__Information shown__.
--- --- ---

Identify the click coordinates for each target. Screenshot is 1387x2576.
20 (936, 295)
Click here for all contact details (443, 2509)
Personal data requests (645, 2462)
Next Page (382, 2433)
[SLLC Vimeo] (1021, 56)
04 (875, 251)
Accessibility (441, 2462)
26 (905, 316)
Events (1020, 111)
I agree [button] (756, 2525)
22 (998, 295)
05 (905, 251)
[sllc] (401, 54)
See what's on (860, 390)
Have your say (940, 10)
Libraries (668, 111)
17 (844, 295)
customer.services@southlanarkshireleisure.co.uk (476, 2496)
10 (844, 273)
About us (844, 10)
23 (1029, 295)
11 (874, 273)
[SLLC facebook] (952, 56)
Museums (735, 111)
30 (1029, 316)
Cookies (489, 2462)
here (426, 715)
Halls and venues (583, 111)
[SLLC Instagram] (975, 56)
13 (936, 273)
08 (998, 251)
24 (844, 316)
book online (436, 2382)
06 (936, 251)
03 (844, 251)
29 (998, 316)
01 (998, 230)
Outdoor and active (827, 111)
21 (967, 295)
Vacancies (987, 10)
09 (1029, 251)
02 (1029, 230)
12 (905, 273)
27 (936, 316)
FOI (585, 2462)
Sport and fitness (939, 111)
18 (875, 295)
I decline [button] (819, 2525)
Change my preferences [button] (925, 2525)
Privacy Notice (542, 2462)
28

--- --- ---

__Task item__. What are the lines from the one with "Change my preferences [button] (925, 2525)" through the last line of the records above? Quote them exactly and add nothing.

__Answer to this exercise__.
Change my preferences [button] (925, 2525)
Privacy Notice (542, 2462)
28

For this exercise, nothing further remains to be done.